Friday 12 April 2013

Relax

Although the outdoor season has officially begun, the club officers made the very sensible decision to move the two weekday evening sessions indoors for reasons of temperature and available daylight.  The third Portsmouth round of my short career awaited.

This was to be the first proper indoor round with the new, heavier limbs on my bow and I was back to using the borrowed arrows as we were away from the clubhouse.  The first hurdle I had to cross was the lack of any sight marks at this distance because of the new limbs, so the six sighters were used to best effect.  I was determined to put into practice the advice I had been given the previous weekend, and to concentrate on stance and correct draw, keeping everything in line and using my back correctly.  Unfortunately, this had a horrendously negative effect on my score, with arrows pinging all over the face or, a couple of times, missing the boss altogether.  There were a few reasonable shots which felt right, and I did manage three tens, but my final score was 50 points below my best in that round, and the first time I had actually made negative progress.

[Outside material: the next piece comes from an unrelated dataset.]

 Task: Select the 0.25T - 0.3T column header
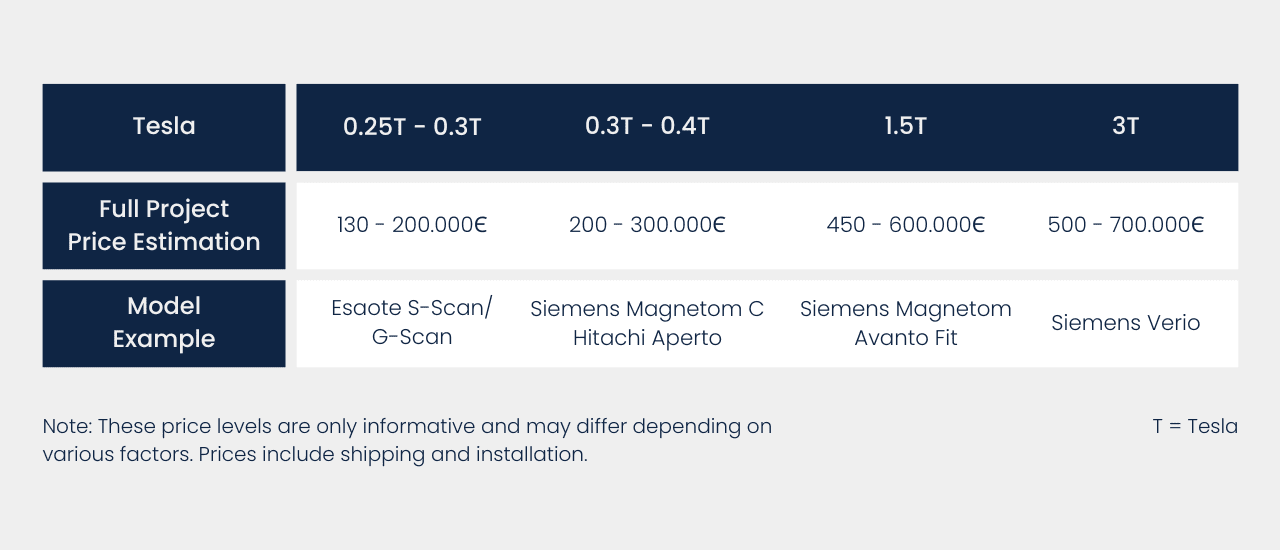(x=412, y=127)
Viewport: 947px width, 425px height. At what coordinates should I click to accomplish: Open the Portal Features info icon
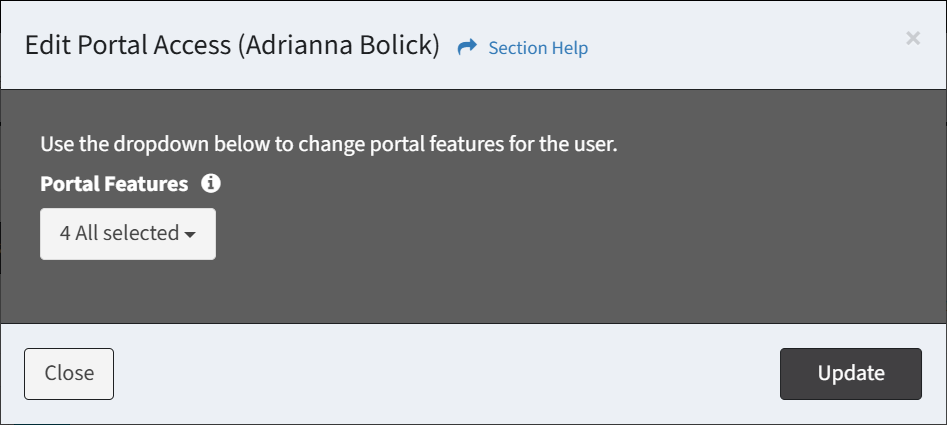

Of course, this all felt truly awful at the time, and there was the inevitable feedback loop of worrying over what had gone wrong rather than forgetting it and trying to do it right next time.  If I was to describe the round, I would say it was 'unsettled'.  I am still trying to analyse what made a shot bad, whilst still trying to concentrate on the 'right' technique.  It is quite telling that one of my better scores was achieved when I was not really thinking, but one of the coaches spotted that my draw arm had not come back far enough.  If concentrating on technique is making my score worse, then where is the incentive to do it right?

The answer, of course, is that you will eventually reach a point where your 'bad' technique starts to have a more negative influence and will eventually limit your possibilities unless it is corrected.  This is true for most things in life - you need firm foundations to build something that will last.  I have the same approach when I am teaching people to ring church bells for the first time; if you don't sort out your technique early on, it will limit you in the future.  I was lucky to have had some excellent advice in my early ringing career, and I try to pass it on to my learners thirty years on (including EA jnr).




Over the last few weeks my equipment has changed almost every session as I build up my own kit (new sight this weekend - no sight marks again!), but I will shortly be at the point where these variables can be forgotten.  Then I probably need to chill out a little and just work on getting the basics right for a while, regardless of what the scoresheet says.